Sometimes you need full control over the planning process for a specific query.
You can achieve that by [setting the `optimizer_mode` session parameter to `'user_guided'`](/reference-sql/system-settings#changing-the-optimizer-mode).
In this mode, the optimizer will exclude all cost-based optimization rules.
This ensures that the relative order of joins and aggregations in the resulting execution plan will follow the syntactic order defined in the `SELECT` blocks of your SQL query.
As a more granular setting, you can also use the [`no_join_ordering`](/performance-and-observability/query-planning/query-hints/no-join-ordering) query hint.

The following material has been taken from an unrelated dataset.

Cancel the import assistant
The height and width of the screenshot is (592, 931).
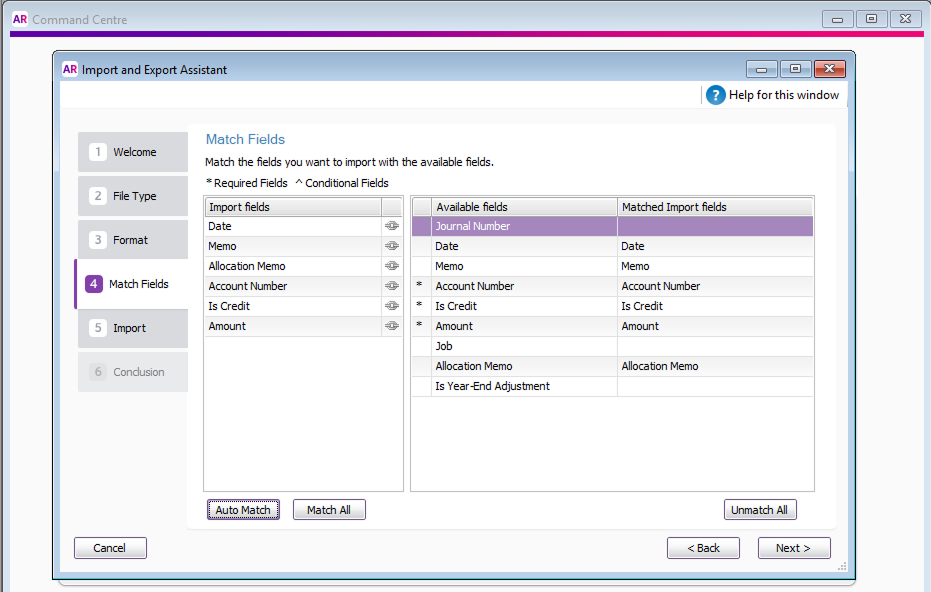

Specifically, the following optimizations are disabled in user-guided mode:

* Join ordering
* Aggregate push-down and placement
* Subquery decorrelation
* Common sub-plan discovery
* Redundant join removal
* Transforming join conditions to match the best execution strategy

Consider the following example which executes a three-way join between a fact table (`store_sales`) and two dimension tables (`item` and `date_dim`).
Both dimension tables have local predicates (`item.i_manufact_id = 128` and `date_dim.d_year`).

When the `optimizer_mode` is `'automatic'`, the join order depends on the estimated number of rows in the two dimension tables:
since the `Filter` on top `item` produces a smaller intermediate result, the optimizer decides to join it with `store_sales` first,
and then join this intermediate result with `date_dim`.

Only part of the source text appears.